I was at Palantir for about five years, Infer for four years. I left Infer and ended up going to Lyft. At Infer, if you had the AWS root [access], and the log-in, if you were one of the early people setting up the TSDB, basic observability stack, you just kind of did it and hopefully the site wouldn't crash. I went to Lyft with that context.
Lyft obviously has a very sophisticated observability service mesh set up. Matt Klein wrote Envoy at Lyft having seen a lot of stuff at Twitter and AWS that helped inform that. He wrote it with the team at Lyft, and it was interesting to see that technology. Palantir had been early, maybe early 2008 to 2013. People were doing whatever made sense. Then Infer was small. Lyft had an incident program. But despite the sophisticated measures in place, incidents would still arise. Whether they're related to your project or not, they overlap your sphere of ownership and things derailed a bit.

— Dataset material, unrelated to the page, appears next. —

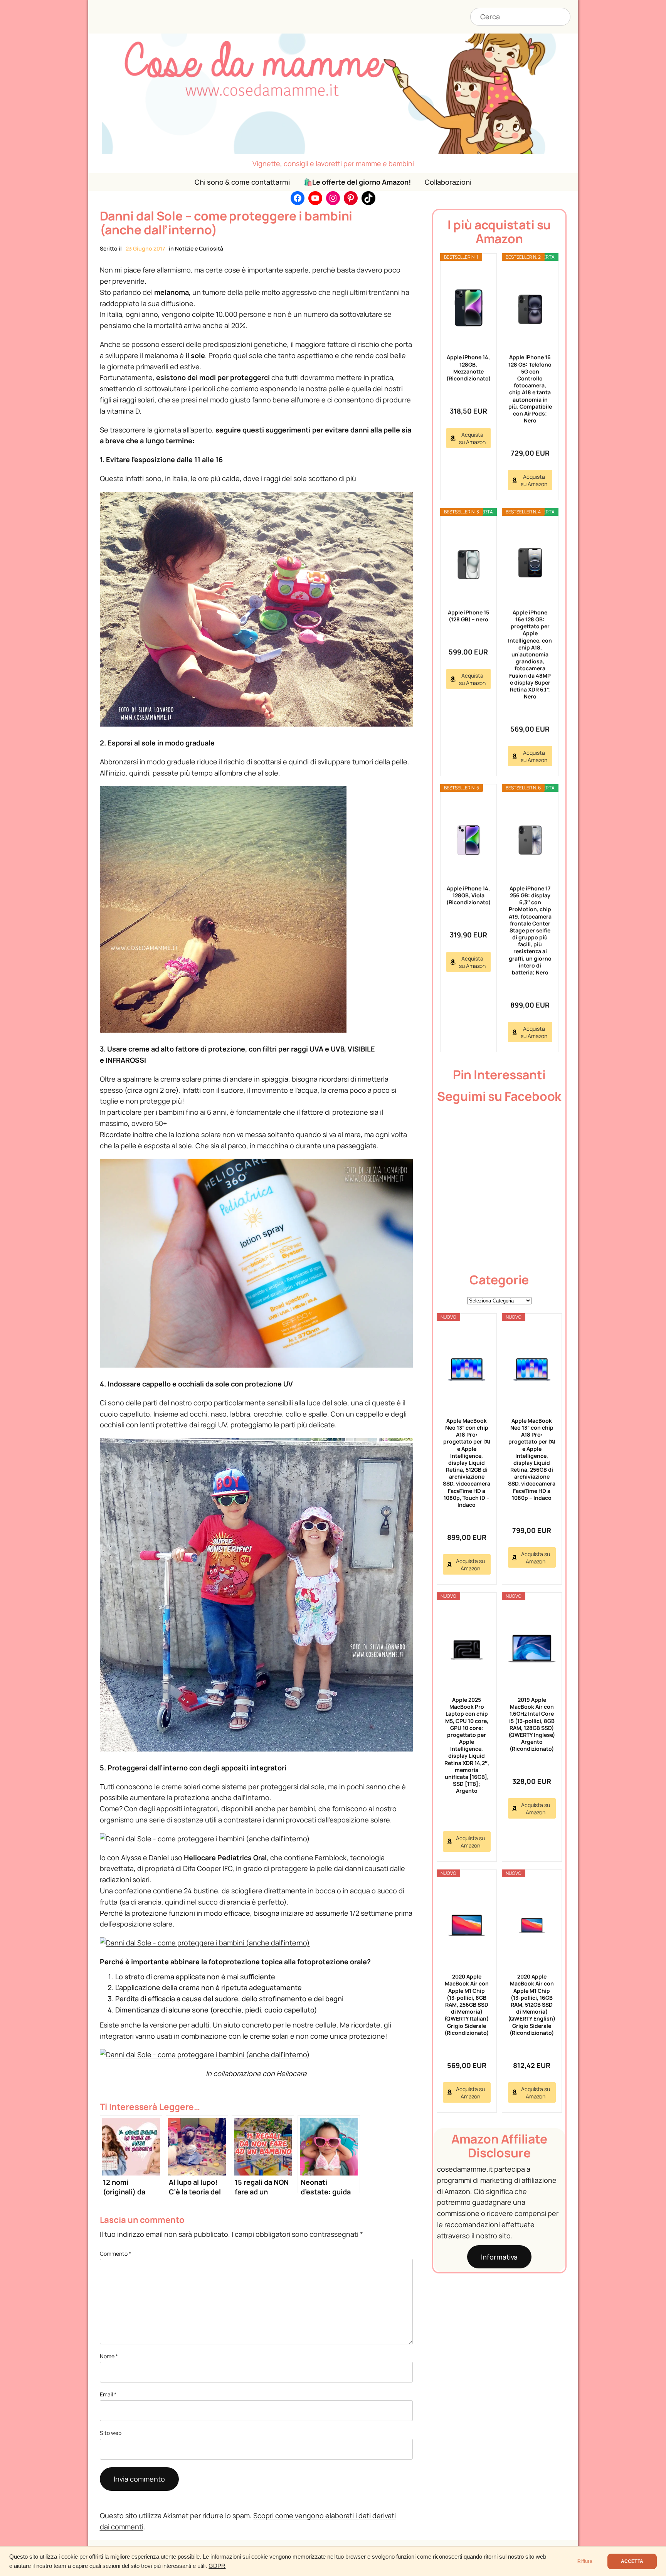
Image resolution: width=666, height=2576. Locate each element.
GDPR (217, 2566)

So I got curious about the fact that there were so many smart people — the number two ride sharing company, raised lots of money, very sophisticated technology — but the incidents would sometimes be kind of like, “We didn't have this graph, this detector, we didn't notice this thing."

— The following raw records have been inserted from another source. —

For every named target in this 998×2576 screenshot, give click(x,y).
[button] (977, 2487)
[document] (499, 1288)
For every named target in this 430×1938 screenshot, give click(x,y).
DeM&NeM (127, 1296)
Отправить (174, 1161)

It went on. Not like a hard failure, not like 500s and everything smashed. But especially if you're dealing with machine learning, something can be wrong and have a financial or user impact failure. You can notice these sorts of grey failures later than you'd like, and you end up with an impactful incident
You wish it wouldn't have happened, and so it's like, "How did we get here?"How do you make sense out of the fact that there's so much success, and so much on fire. That led me at Lyft to move teams. I joined initially to work on problems in the mapping space, which is interesting for Lyft because time and distance play an important role in which driver you dispatch to what passenger, and they also play in pricing. They're low-level Lego bricks. I moved from there to a team focused on chaos engineering and cross-cutting reliability, working on bot-based load testing that was actually a very successful source of reliability for Lyft. Eventually in the summer of 2019, I ended up leaving Lyft, and was lucky enough to spend about six months exploring resilience engineering.
Amy Tobey is at Blameless now, and she's obviously in that community and amazing. Something I got really interested in was: Whether it's socio-technical systems or cognitive systems engineering or the intersection of modern safety science and software systems, there’s this sort of explanatory power or interesting perspective that could say, “Well... If you look at this dynamic system in a much larger sense, maybe you could see how you could get such a bad break. How could Google go down for six hours last summer? How could CloudFlare ship a regex bomb in their WAF rules?” People want functionality, right? You can't test things perfectly.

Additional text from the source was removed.